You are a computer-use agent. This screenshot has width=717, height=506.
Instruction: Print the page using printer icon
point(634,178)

---

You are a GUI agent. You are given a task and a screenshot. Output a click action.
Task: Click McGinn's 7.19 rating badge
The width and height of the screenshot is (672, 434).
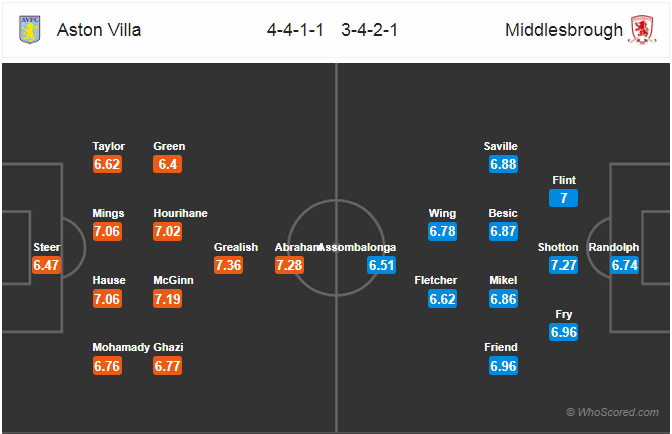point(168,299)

---

Work request:
Working through the records, find each line containing the word "agent" and copy it.

Answer to this problem:
You are a computer-use agent. This screenshot has width=717, height=506.
You are a GUI agent. You are given a task and a screenshot. Output a click action.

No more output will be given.